## WHAT YOU NEED TO DO
Exactly transcribe the span of lines from the one containing "Given: Click the 'Roof: Asphalt' list item" through the final line of the entries, inclusive, and nothing outside it. Exclude the pictures.
--- START ---
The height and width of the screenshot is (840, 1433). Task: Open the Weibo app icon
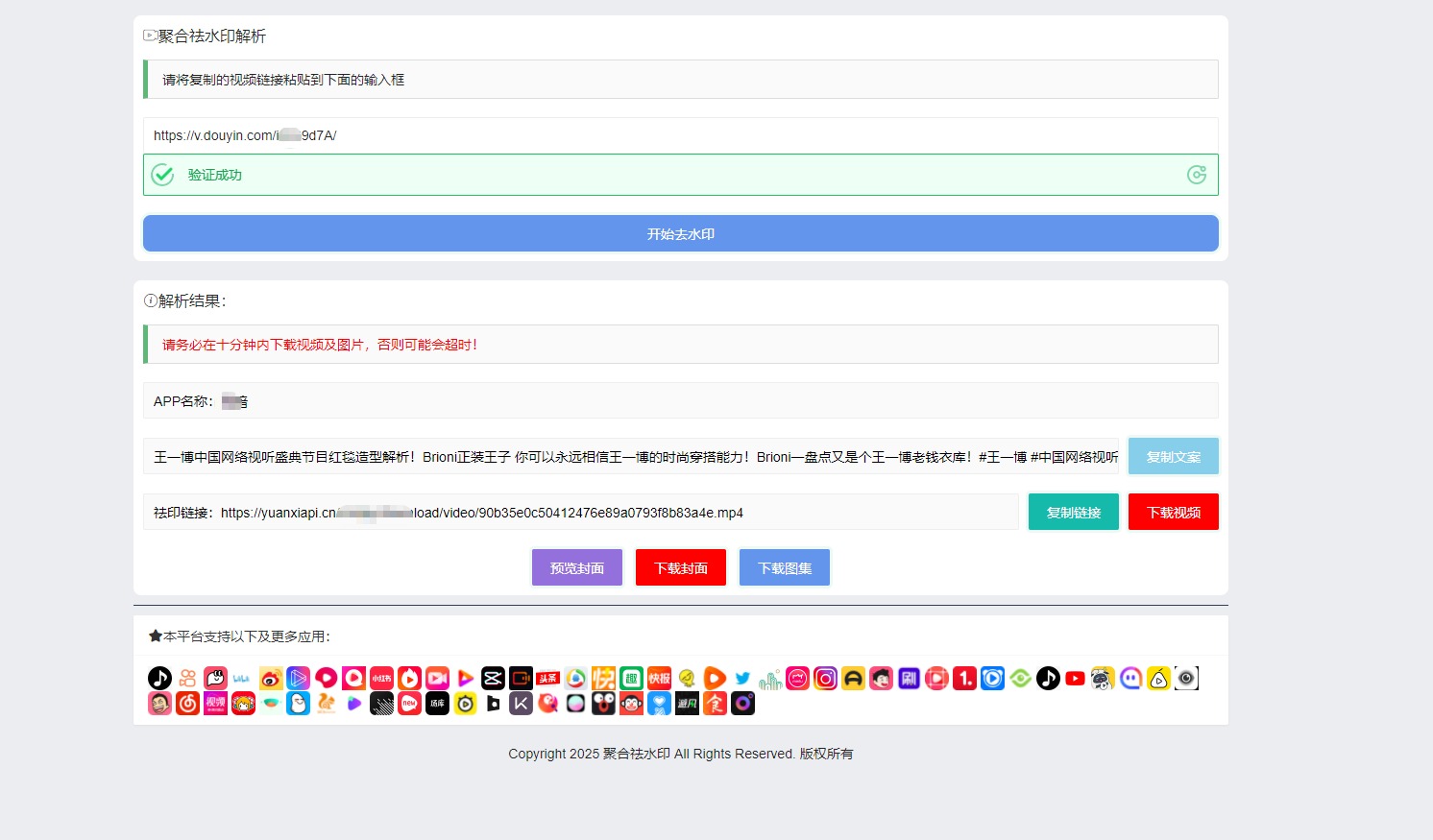pyautogui.click(x=270, y=678)
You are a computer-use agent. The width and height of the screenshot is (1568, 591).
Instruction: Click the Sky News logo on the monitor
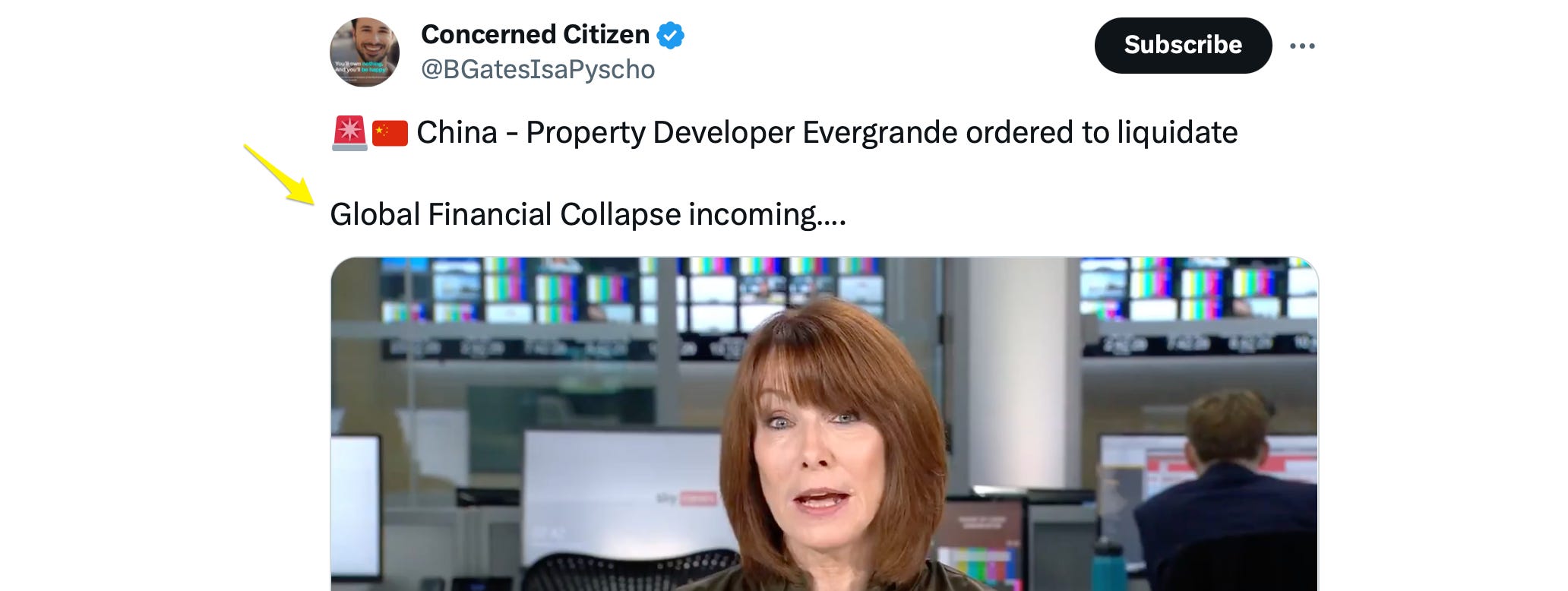pyautogui.click(x=686, y=498)
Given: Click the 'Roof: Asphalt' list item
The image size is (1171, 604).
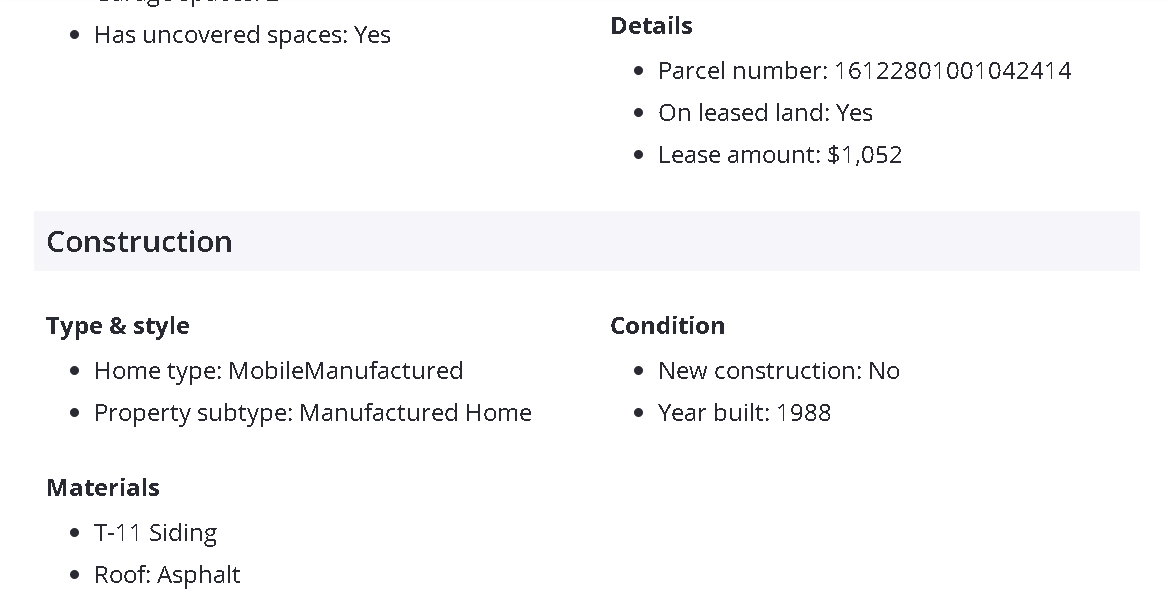Looking at the screenshot, I should pyautogui.click(x=167, y=575).
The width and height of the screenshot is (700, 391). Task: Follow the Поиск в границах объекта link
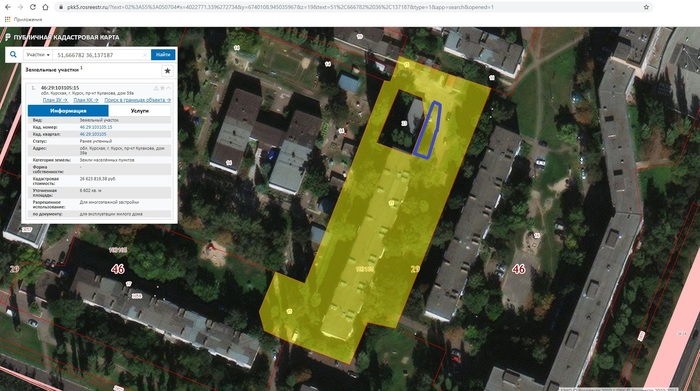(x=138, y=100)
--- END ---
## OUTPUT OF THE EXERCISE
Given: Click the 'Roof: Asphalt' list item
The image size is (1171, 604).
Looking at the screenshot, I should pyautogui.click(x=167, y=575).
The width and height of the screenshot is (700, 391). Task: Follow the Поиск в границах объекта link
(x=138, y=100)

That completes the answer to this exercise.